(Data excerpts)
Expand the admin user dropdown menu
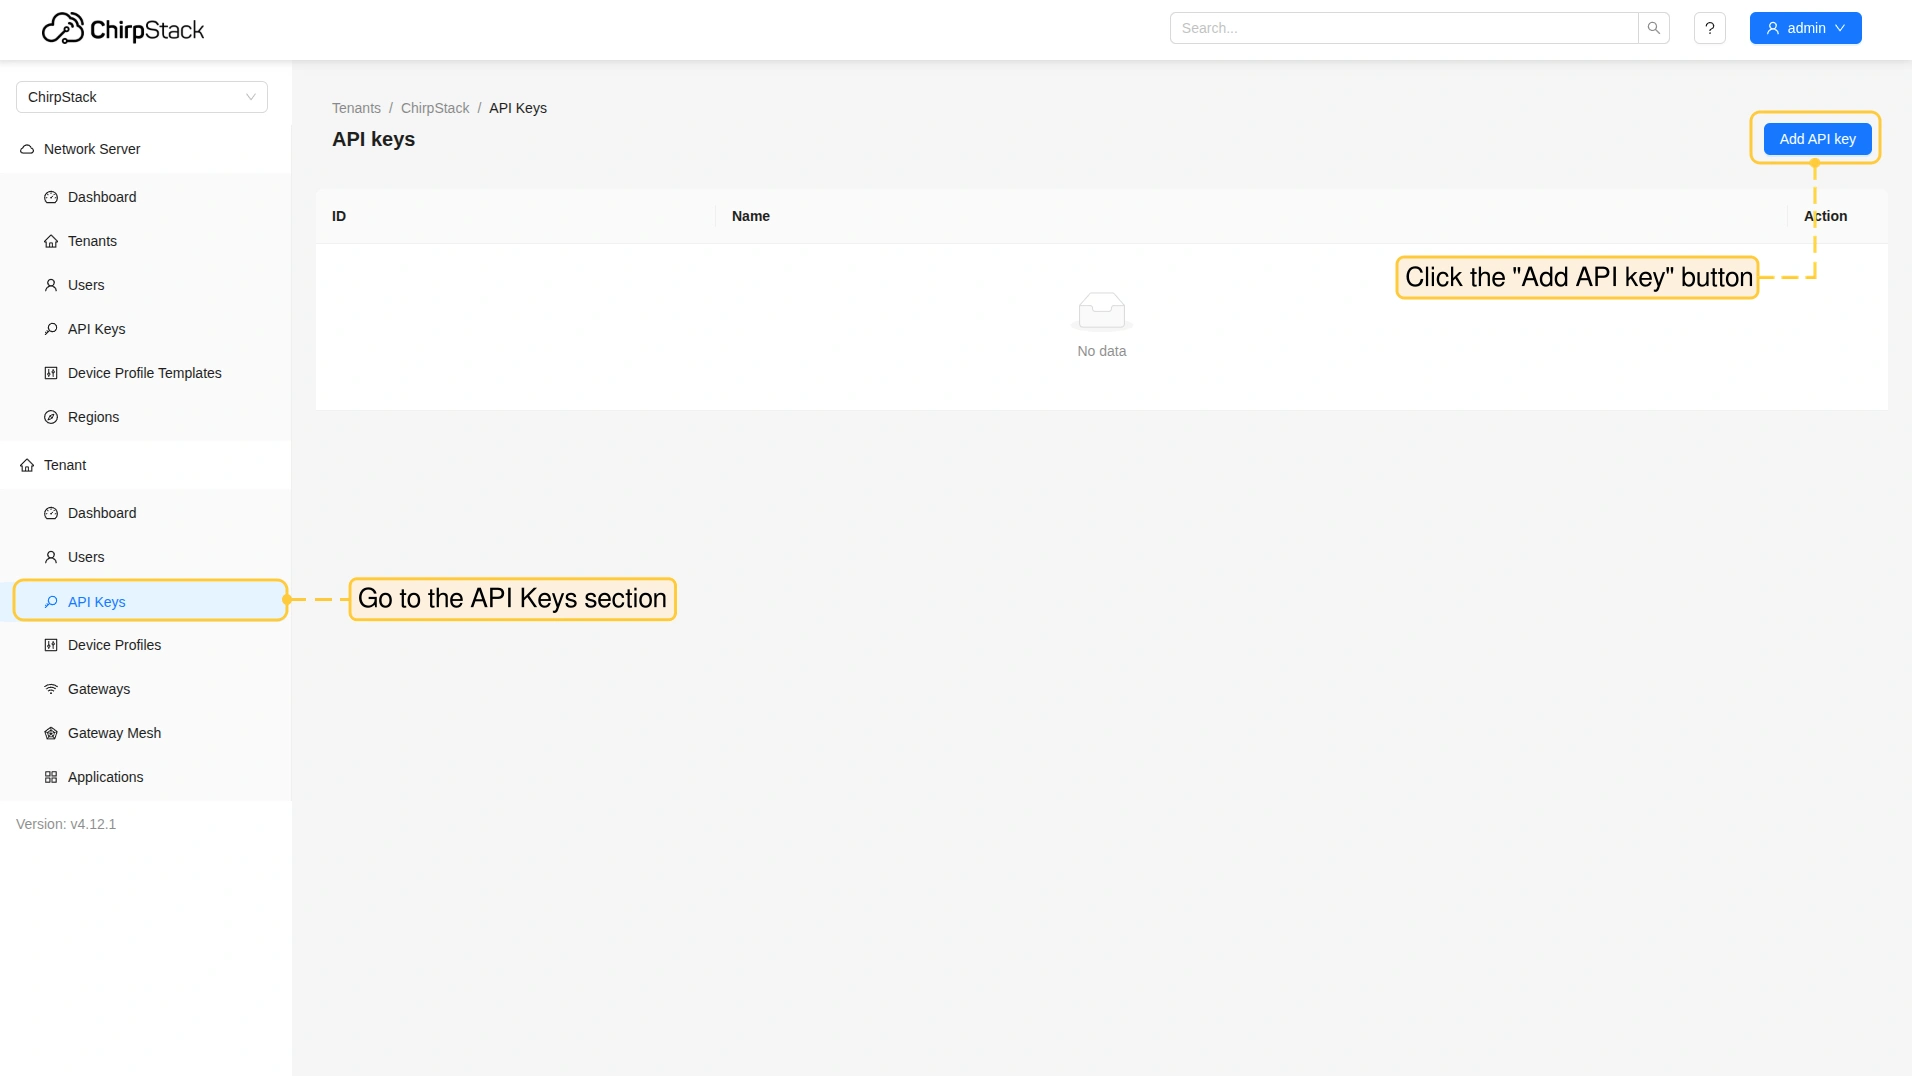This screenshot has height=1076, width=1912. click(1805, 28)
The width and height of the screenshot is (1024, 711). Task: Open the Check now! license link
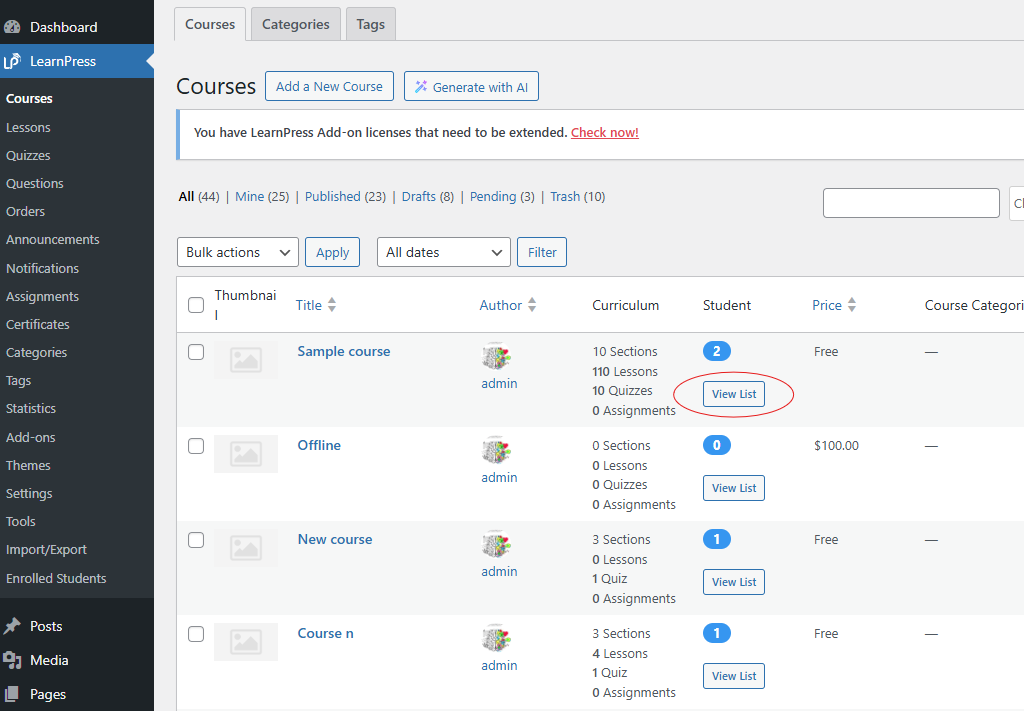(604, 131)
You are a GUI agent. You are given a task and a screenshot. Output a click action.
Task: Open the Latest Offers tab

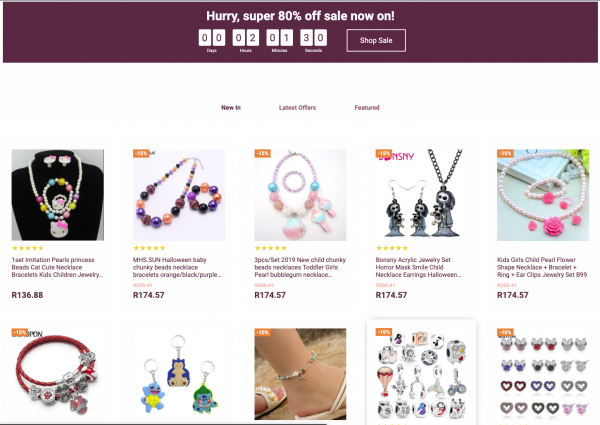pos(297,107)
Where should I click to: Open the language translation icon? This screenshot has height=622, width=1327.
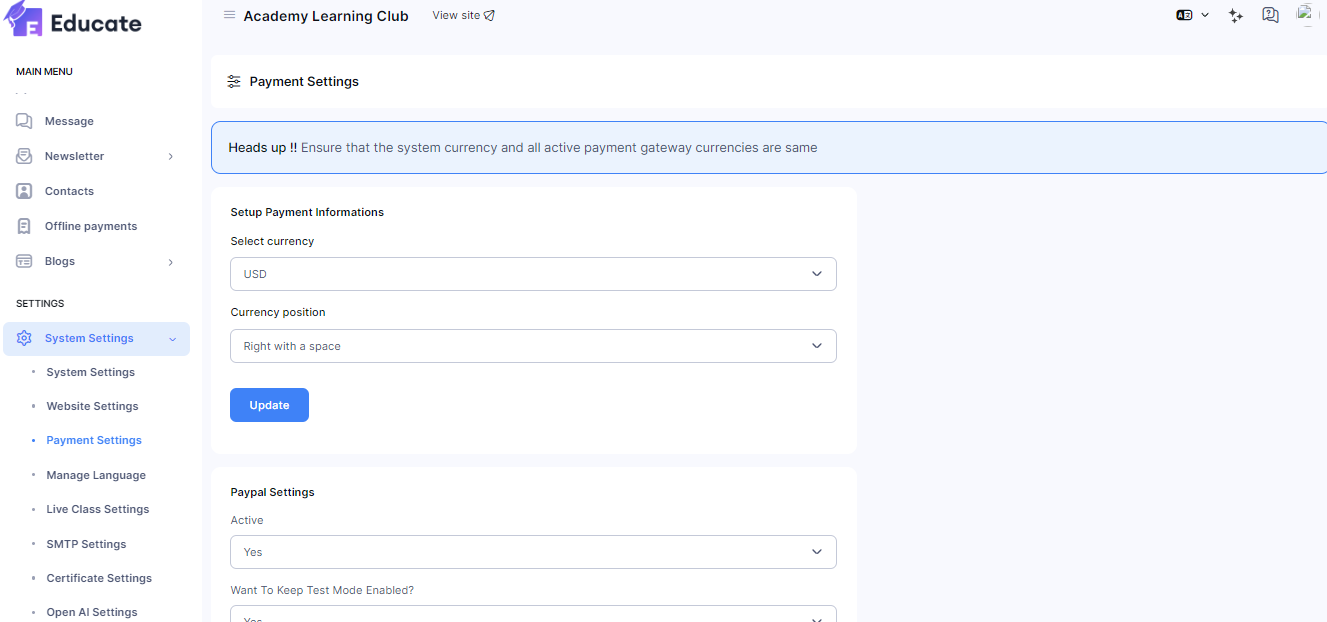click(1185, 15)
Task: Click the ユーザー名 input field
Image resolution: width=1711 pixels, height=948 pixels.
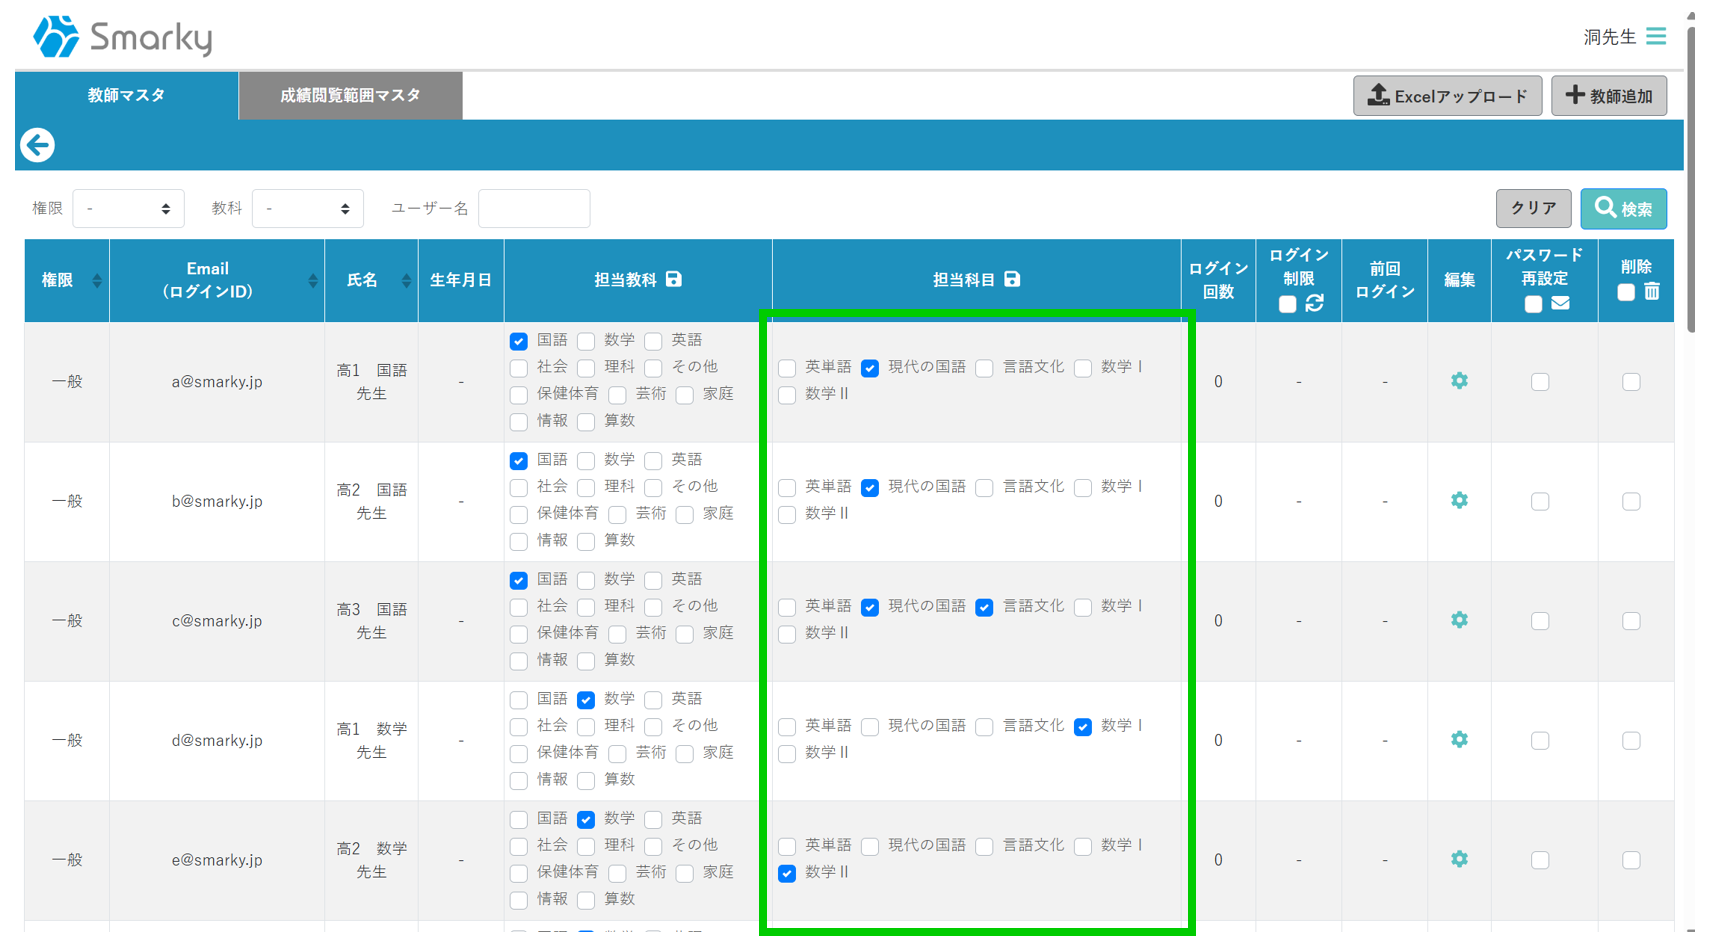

_EXERCISE OBJECTIVE:_ Although the entries contain pictures, reproduce only the rest, exactly as written.

_EXPECTED ANSWER:_
Expand the admin user dropdown menu
This screenshot has height=1076, width=1912. click(1805, 28)
The width and height of the screenshot is (1024, 711). Task: Open the Check now! license link
(604, 131)
You are a GUI agent. You are given a task and a screenshot. Output a click action.
Task: Open the Latest Offers tab

pos(297,107)
Where should I click to: Open the language translation icon? This screenshot has height=622, width=1327.
click(1185, 15)
Task: Click the ユーザー名 input field
Image resolution: width=1711 pixels, height=948 pixels.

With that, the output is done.